Otto, atónito, abrió la boca para decir algo, pero, antes de que pudiera pronunciar palabra, la imagen de la mente se desvaneció, la pantalla se quedó en negro y la puerta del cubículo se abrió.
Se encontraban ya en la sala varios de sus compañeros, ataviados con sus nuevos trajes negros, que contrastaban vivamente con el blanco resplandeciente del entorno. Uno de ellos era Wing, que, enfundado en su uniforme, parecía más imponente incluso que antes, si es que eso era posible. Otto se le acercó.
—Bueno, ¿qué tal estoy? —le preguntó sonriendo.
—Impresionante —respondió Wing—. El negro te sienta bien.
—¿De veras? Yo me siento como una pinta de cerveza negra Guiness —bromeó Otto.
Wing se echó a reír, un ruido nuevo para Otto. Tenía una risa profunda y poderosa, que hizo que varios de sus compañeros se volvieran hacia él y lo miraran con curiosidad.
—Gracias. Hacía mucho que no me reía y empezaba a preocuparme por que se me hubiera olvidado cómo se hace.

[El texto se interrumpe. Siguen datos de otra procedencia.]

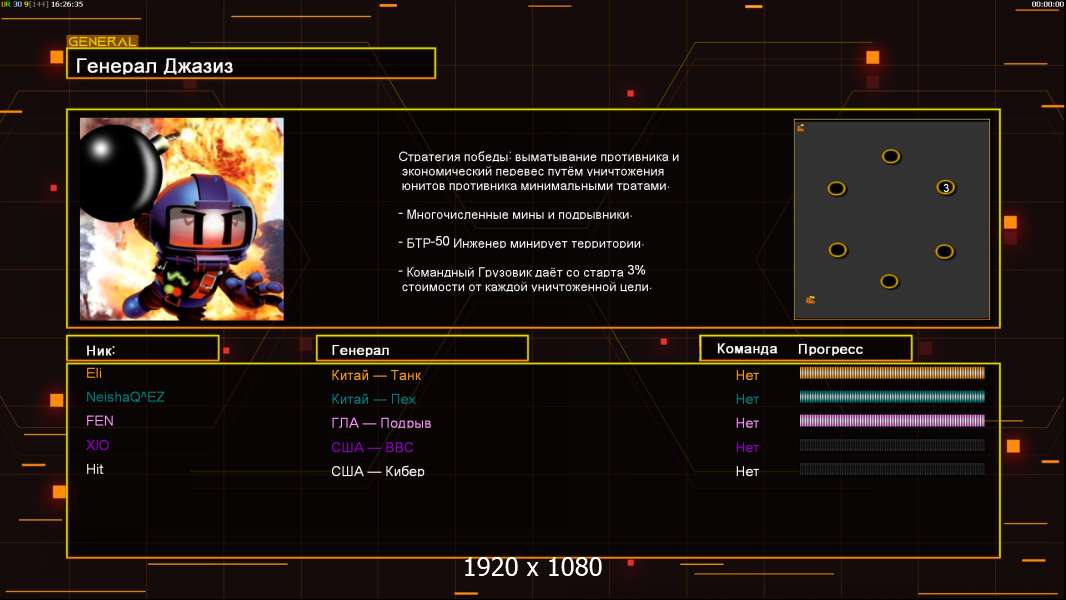Click the ГЛА — Подрыв general entry
1066x600 pixels.
381,423
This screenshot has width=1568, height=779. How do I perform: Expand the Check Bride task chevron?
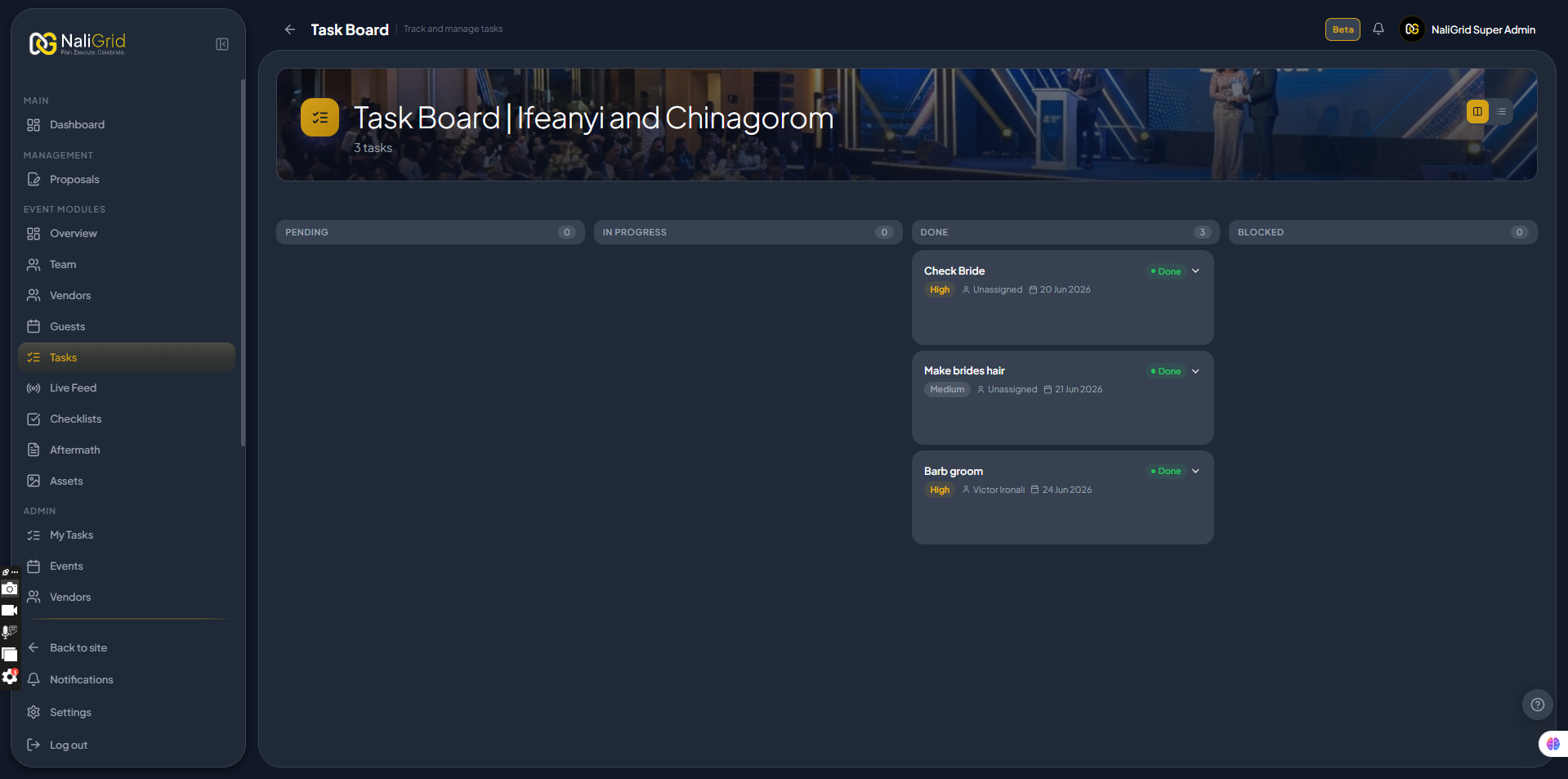(1195, 271)
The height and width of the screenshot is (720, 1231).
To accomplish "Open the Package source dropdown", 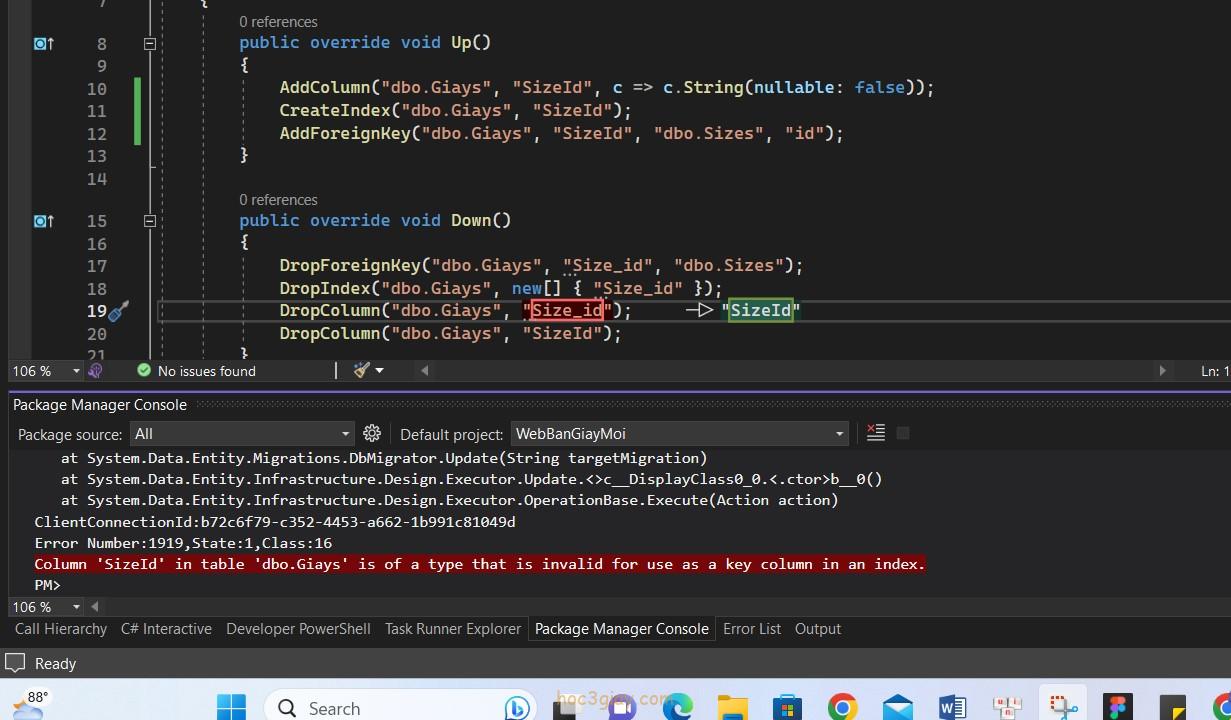I will pos(243,434).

Wing le propinó una palmada en el hombro y Otto contrajo la cara en un gesto de dolor. Aquello era como recibir el impacto de un saco repleto de ladrillos.
Otto echó un vistazo a la sala para ver dónde estaba la condesa y comprobó con gran satisfacción que estaba recibiendo las ruidosas quejas de la norteamericana rubia, que parecía empeñada en que le dijera cuándo le devolverían su ropa.
—Escucha —Otto apartó un poco a Wing del resto de los alumnos—. ¿Te dijo la mente algo raro mientras te estabas cambiando?
La pregunta pareció desconcertar un poco a Wing.
—No. Lo que sí hizo fue volver a tomarme las medidas en el cubículo porque pensaba que el primer conjunto no me quedaba bien, pero eso fue todo. ¿Por qué lo preguntas?